- [Problem]: Figure out the number of lines in the entries that hold the string "logo", then give that number and nothing else.

*** Listed records ***

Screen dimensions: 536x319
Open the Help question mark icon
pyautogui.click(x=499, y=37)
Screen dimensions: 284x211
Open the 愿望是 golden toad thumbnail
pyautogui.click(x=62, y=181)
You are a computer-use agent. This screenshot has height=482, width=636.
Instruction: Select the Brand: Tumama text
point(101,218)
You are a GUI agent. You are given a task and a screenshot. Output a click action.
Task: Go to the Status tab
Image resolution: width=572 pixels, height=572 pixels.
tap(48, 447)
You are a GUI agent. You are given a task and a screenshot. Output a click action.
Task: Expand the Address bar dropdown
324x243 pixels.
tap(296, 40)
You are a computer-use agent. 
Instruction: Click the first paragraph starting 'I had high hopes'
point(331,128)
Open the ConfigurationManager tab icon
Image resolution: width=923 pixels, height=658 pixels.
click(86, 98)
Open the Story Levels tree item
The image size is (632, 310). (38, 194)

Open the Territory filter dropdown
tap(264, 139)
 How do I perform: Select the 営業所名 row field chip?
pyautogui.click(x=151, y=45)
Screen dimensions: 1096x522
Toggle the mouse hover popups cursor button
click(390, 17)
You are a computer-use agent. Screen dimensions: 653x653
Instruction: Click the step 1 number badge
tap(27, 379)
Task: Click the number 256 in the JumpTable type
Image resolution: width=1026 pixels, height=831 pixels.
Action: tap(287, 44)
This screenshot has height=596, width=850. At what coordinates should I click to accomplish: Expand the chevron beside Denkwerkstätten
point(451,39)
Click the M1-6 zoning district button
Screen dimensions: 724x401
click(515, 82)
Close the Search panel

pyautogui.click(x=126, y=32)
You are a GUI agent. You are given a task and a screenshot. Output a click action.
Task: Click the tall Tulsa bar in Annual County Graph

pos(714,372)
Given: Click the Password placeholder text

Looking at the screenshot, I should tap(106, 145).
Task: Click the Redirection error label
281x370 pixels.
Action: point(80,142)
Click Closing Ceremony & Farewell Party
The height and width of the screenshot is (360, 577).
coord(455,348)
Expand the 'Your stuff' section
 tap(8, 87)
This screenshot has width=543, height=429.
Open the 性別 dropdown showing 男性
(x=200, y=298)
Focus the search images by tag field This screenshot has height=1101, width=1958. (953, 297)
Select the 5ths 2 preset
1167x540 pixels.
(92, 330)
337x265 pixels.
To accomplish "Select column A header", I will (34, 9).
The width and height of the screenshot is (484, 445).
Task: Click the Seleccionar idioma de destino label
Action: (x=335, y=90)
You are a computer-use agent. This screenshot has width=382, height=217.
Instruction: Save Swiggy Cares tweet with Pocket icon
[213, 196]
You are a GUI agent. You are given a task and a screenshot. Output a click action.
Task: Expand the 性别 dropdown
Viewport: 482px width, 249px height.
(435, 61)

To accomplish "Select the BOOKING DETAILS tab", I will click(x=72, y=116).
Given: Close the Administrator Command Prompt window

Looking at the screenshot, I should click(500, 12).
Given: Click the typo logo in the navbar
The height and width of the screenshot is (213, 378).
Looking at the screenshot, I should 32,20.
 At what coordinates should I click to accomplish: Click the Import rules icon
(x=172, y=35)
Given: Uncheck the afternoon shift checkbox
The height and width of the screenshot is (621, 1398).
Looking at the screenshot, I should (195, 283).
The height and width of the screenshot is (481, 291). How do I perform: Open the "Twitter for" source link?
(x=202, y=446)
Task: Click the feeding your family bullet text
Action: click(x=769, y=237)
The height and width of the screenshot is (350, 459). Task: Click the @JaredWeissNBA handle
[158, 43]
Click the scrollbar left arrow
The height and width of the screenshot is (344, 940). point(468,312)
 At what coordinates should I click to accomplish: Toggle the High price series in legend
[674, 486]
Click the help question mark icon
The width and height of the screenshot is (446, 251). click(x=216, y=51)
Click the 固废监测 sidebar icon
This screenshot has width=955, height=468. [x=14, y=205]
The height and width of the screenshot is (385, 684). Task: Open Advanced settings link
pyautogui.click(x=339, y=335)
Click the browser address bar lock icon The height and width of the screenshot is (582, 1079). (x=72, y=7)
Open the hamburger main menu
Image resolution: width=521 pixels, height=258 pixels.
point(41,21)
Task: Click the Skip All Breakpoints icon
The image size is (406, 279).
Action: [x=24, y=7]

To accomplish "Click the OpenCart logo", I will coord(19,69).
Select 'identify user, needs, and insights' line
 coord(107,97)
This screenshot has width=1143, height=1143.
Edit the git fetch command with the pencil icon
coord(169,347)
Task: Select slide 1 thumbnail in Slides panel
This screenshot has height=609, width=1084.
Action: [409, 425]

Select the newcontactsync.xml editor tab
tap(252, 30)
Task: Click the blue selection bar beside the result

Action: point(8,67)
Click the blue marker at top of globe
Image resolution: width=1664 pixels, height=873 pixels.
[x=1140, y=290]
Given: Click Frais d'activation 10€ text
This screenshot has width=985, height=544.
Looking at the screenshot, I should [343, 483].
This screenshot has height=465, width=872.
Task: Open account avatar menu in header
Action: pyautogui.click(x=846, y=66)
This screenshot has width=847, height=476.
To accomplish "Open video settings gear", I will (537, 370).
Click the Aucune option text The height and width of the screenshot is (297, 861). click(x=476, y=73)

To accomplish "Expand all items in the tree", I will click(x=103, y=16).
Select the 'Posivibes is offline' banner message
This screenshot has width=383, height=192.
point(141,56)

*** End of Listed records ***

- [Solution for this problem]: 2